Die Kenntnis von dieser Mittlerfunktion ist der Schlüssel zum Verständnis des Marienbildes von Ria Patricia Röder, das in einer abstrakten Umsetzung tradierte Elemente der Marienikonographie verarbeitet. Maria erscheint buchstäblich aus dem Nichts: Ihr Bild entsteht aus der hölzernen Raumschale der Kirche und damit durch das Hinweglassen von Materialität. Das verwendete Farb- und Formenvokabular ist wiederum vertraut: Die blaue Hintergrundfarbe verweist auf die himmlischen Sphären des Jenseits, aus denen Maria herabschwebt sowie auf die Farbe ihres Mantels. Dies und ihre Haltung mit ausgestreckten Händen unter einem Umhang erinnert an den ikonographischen Typus der Schutzmantelmadonna.
Der Kranz aus Lichtpunkten, der Maria umgibt, lässt wiederum an eine Himmelskönigin im Glanz der Sterne denken, während sich die freundliche, Vertrauen gebende Geste auf den geschilderten mütterlichen Aspekt bezieht. Die materielle Erdverbundenheit des Bildes, die sich aus seinem Herausschneiden aus der hölzernen Raumhülle ergibt, setzt sich auch in kunsttopografischer Hinsicht fort: Der gewählte Marientypus mit zartem, jugendlichem Gesicht und anmutig geneigtem Kopf verweist auf den im Salzburger Land beheimateten Typus der so genannten „Schönen Madonna“, der sich hier an der Wende zum 15. Jhdt. entwickelte.

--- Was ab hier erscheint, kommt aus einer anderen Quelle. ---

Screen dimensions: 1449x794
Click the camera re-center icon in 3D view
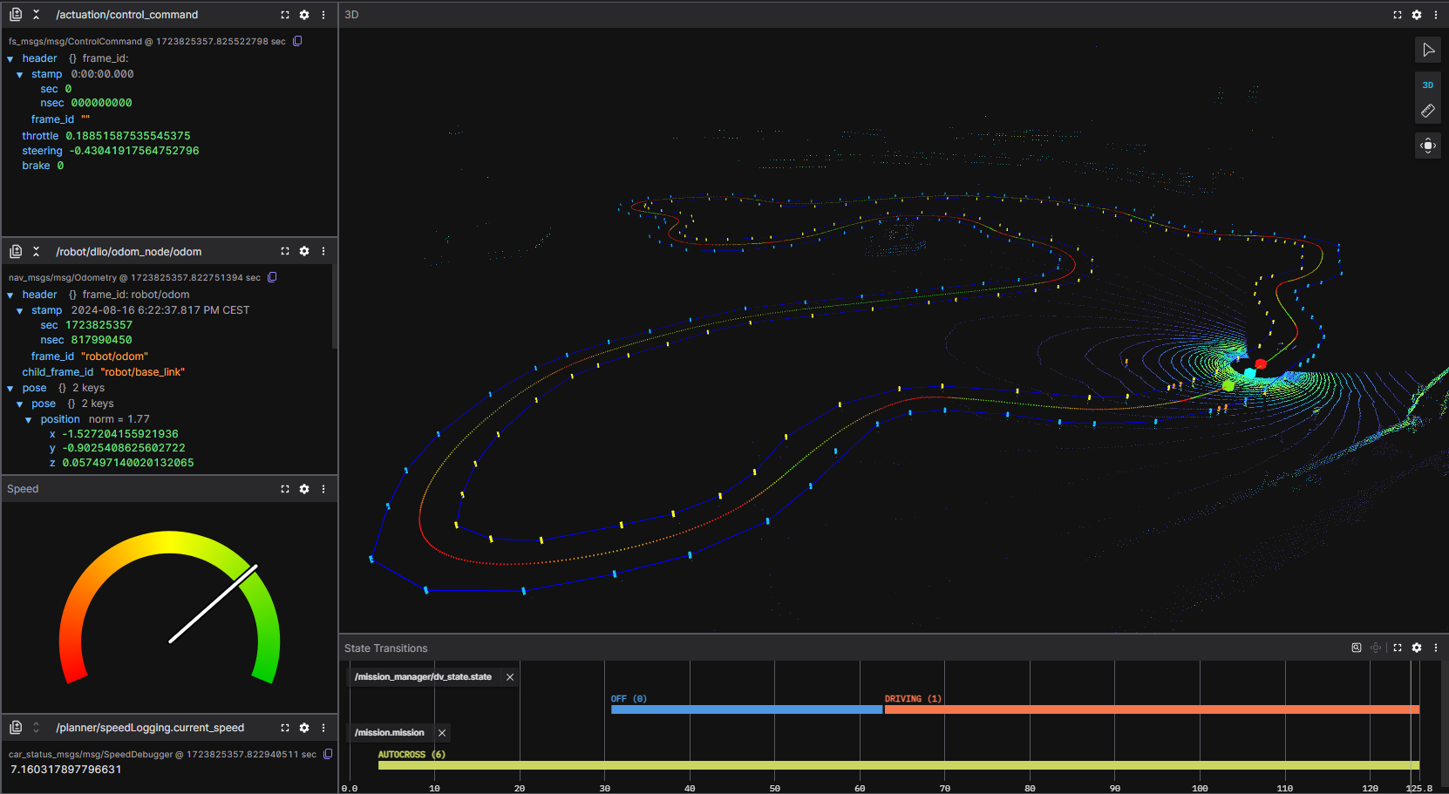click(1427, 146)
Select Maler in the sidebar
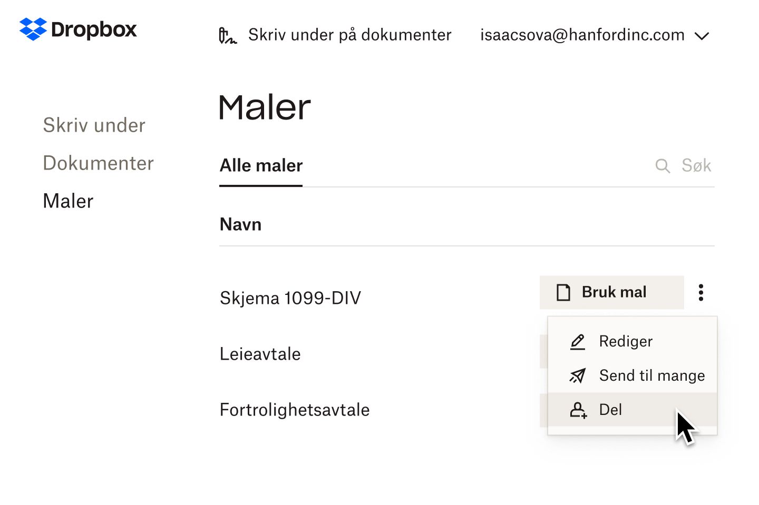Image resolution: width=759 pixels, height=505 pixels. [68, 201]
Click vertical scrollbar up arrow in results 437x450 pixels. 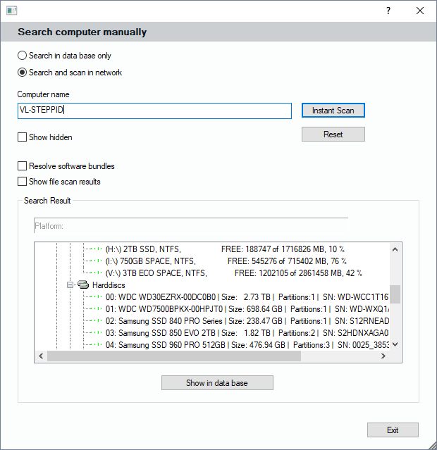click(395, 249)
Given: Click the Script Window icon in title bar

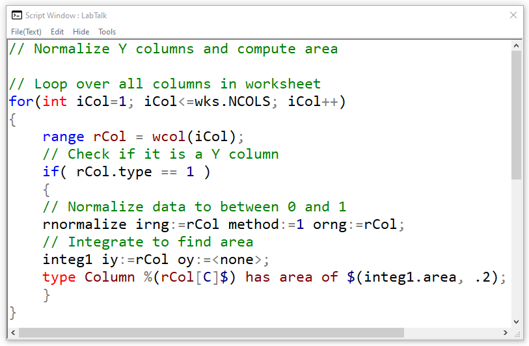Looking at the screenshot, I should 16,15.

Die materielle Verbindung von Materie und Licht führt dazu, dass sich das Bild Mariens je nach Lichteinfall verändert: Untertags erscheint sie aus dem Licht, bei Dunkelheit hingegen entsteht ihr Bild inversiv aus schwarzen Punkten auf der hellen Holzschale. Darüber hinaus ändert sich ihre Erkennbarkeit je nach Helligkeitsgrad, sodass der Betrachter manchmal den Standpunkt wechseln, die Augen zusammenkneifen oder blinzeln muss, um die Muttergottes erkennen zu können. Mit anderen Worten: Er muss sich auf sie einlassen, damit sie erscheint.